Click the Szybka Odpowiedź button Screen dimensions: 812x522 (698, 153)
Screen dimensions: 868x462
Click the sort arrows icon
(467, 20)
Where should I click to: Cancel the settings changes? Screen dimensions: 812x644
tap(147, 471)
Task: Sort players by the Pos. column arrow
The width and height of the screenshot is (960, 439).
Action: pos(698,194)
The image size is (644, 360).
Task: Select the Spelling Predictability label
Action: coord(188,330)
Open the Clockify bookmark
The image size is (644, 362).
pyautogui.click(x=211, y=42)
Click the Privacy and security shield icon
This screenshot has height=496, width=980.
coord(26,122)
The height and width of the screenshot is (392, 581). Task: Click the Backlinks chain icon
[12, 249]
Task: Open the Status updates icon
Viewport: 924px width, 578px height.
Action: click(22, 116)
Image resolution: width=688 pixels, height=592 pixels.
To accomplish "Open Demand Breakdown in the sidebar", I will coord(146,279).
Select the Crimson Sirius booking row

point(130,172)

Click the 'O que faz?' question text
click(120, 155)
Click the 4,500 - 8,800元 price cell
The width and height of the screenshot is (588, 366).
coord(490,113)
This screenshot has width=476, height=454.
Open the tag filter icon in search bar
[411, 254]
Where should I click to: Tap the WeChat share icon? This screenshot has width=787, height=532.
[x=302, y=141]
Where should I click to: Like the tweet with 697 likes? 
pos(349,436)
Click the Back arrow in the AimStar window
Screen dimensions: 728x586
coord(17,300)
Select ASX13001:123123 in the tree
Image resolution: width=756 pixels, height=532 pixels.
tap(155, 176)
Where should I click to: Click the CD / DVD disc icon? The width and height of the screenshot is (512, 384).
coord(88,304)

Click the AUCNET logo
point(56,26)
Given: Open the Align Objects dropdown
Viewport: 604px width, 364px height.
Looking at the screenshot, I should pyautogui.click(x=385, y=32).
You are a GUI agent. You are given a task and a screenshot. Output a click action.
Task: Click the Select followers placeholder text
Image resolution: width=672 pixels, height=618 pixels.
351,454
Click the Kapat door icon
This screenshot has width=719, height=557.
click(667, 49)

• **WHAT THE EXERCISE ASKS**:
Give back all of the rows above word for word, with nothing changed, added, or left out.

• **RESPONSE TO THE TASK**:
Click the Szybka Odpowiedź button Screen dimensions: 812x522 (698, 153)
Screen dimensions: 868x462
Click the sort arrows icon
(467, 20)
Where should I click to: Cancel the settings changes? Screen dimensions: 812x644
tap(147, 471)
Task: Sort players by the Pos. column arrow
The width and height of the screenshot is (960, 439).
Action: pos(698,194)
The image size is (644, 360).
Task: Select the Spelling Predictability label
Action: coord(188,330)
Open the Clockify bookmark
The image size is (644, 362).
pyautogui.click(x=211, y=42)
Click the Privacy and security shield icon
This screenshot has height=496, width=980.
coord(26,122)
The height and width of the screenshot is (392, 581). Task: Click the Backlinks chain icon
[12, 249]
Task: Open the Status updates icon
Viewport: 924px width, 578px height.
Action: click(22, 116)
Image resolution: width=688 pixels, height=592 pixels.
To accomplish "Open Demand Breakdown in the sidebar", I will coord(146,279).
Select the Crimson Sirius booking row

point(130,172)

Click the 'O que faz?' question text
click(120, 155)
Click the 4,500 - 8,800元 price cell
The width and height of the screenshot is (588, 366).
coord(490,113)
This screenshot has width=476, height=454.
Open the tag filter icon in search bar
[411, 254]
Where should I click to: Tap the WeChat share icon? This screenshot has width=787, height=532.
[x=302, y=141]
Where should I click to: Like the tweet with 697 likes? 
pos(349,436)
Click the Back arrow in the AimStar window
Screen dimensions: 728x586
coord(17,300)
Select ASX13001:123123 in the tree
Image resolution: width=756 pixels, height=532 pixels.
tap(155, 176)
Where should I click to: Click the CD / DVD disc icon? The width and height of the screenshot is (512, 384).
coord(88,304)

Click the AUCNET logo
point(56,26)
Given: Open the Align Objects dropdown
Viewport: 604px width, 364px height.
Looking at the screenshot, I should pyautogui.click(x=385, y=32).
You are a GUI agent. You are given a task and a screenshot. Output a click action.
Task: Click the Select followers placeholder text
Image resolution: width=672 pixels, height=618 pixels.
351,454
Click the Kapat door icon
This screenshot has width=719, height=557.
click(667, 49)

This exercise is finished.